There's a clock track on the bottom platter with a fixed head (as you
say). This seems ot be used as the feedback of the motor speed control,
it also can be divided down to produce the sector pulse or a bit clock.
Of course the controller doesn't have to use that signal.
Unfortuately much of this circuitry seems to be in one of the gate
arrays. This will make it difficult to debug and even more diffuclt to
repair. I hope that's not the problem.
But I woul still check it. See if tyhe motor speed feedback signal looks
sensible too while you're in there..
I believe that's fine. By my reading, the drive would not come ready if
there were a servo lock problem.
And also, of course ,look at the read data signal.
Does it look senesible?
I've poked around a bit with a scope. The base clock signals mentioned in
the troubleshooting section of the manual are present, shaped correctly,
but the periodicity is exactly 2x what's printed there. This is a tough
call, though. The manual is for a different (and I believe later) drive
model, so that difference might be as expected. It's also possible that
it's a typo. If the period was too small, I'd suspect a bad latch in the
clock divider. But, _slower_? It's hard to see what type of failure mode
would cause that, but perhaps I'm missing the obvious.

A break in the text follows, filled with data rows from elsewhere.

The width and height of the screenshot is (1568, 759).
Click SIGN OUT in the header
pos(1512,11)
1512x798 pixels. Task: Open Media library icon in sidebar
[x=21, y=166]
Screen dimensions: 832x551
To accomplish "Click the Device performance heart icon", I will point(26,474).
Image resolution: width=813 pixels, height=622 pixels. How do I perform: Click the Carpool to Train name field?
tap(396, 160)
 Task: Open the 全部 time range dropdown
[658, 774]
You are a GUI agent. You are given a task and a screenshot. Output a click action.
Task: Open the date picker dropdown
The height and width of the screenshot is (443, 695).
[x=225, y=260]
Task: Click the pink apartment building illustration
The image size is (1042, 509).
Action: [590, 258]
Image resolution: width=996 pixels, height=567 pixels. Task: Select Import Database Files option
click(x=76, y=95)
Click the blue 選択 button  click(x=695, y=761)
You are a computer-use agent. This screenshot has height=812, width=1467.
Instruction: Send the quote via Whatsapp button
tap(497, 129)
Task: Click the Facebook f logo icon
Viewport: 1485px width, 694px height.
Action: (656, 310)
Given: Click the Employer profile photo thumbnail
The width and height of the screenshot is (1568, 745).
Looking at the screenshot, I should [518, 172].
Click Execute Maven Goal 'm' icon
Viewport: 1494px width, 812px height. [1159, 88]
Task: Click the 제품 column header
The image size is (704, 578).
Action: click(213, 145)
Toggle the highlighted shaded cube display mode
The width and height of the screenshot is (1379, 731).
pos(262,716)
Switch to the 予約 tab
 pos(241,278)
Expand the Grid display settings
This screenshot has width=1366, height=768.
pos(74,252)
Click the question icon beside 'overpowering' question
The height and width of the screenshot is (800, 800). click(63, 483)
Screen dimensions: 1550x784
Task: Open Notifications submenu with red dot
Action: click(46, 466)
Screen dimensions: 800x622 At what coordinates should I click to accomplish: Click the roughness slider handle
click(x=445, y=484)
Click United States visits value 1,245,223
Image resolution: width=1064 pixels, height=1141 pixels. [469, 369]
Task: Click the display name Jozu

The index and sector pulses appear to be right on the money.
If I look at the output of the analog section, I can see what looks to be
reasonable read data. Unfortunately, from this point on there are
significant differences between the bitsavers doc and this drive. The
board layout is very different on mine and it has fewer gate array chips.
The manual suggests that the clock separator PLL is in the gate array,
while mine has a DIP MC4044 PLL serving that function. I admit to being a
bit fuzzy on how this stage operates (not an EE by background).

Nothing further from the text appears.